西本:一般的に、情報システムとかITと言うと、自分には関係ないと考える方が多いのが現状です。日経ビジネスオンラインの読者も、自分はシステム担当者ではないからという方が多いのではないでしょうか。

うーん、そうかもしれませんね。

西本:車を例に考えてみると、ブレーキがあって、アクセルがあって、ハンドルがあって、エンジンがあって、ガソリンを入れなきゃ走らない、ということは誰もが知っています。同じように、情報システムにも原理原則があるのです。それを大きく分けると「機能(=ファンクション)」と「データ」に集約されます。

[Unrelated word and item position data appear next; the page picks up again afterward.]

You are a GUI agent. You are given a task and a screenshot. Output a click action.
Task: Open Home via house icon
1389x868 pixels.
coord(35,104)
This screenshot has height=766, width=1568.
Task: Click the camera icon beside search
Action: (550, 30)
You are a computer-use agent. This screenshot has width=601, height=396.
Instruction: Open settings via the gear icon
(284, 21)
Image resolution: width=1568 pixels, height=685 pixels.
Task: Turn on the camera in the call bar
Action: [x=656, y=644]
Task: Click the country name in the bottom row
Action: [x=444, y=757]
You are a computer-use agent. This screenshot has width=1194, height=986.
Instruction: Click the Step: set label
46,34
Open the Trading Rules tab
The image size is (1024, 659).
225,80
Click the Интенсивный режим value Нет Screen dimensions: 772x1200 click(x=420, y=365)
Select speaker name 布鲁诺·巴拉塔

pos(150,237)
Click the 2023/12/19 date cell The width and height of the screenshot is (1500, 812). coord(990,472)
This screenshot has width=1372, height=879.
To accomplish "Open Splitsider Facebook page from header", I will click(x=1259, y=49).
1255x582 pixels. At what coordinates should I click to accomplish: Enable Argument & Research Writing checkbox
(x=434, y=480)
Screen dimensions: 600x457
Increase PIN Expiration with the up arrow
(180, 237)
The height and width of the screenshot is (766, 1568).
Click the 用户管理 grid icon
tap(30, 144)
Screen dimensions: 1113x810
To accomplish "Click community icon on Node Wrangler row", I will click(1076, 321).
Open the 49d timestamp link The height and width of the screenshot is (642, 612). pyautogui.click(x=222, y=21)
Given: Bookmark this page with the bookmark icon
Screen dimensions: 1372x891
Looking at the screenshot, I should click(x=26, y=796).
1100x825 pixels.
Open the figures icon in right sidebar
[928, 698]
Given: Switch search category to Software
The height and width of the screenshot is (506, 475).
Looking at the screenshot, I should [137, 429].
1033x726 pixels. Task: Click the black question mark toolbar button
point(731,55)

 例えば、交通費の精算システムがあるとします。それは機能です。何でそのようなシステムが要るかというと、合理化したいわけです。コスト削減したいわけです。いちいち伝票を書いていたらみんな大変ですから。20世紀の情報システムというのは、基本的にそういう“機能”を提供したことで発展してきたのです。機能中心なのです。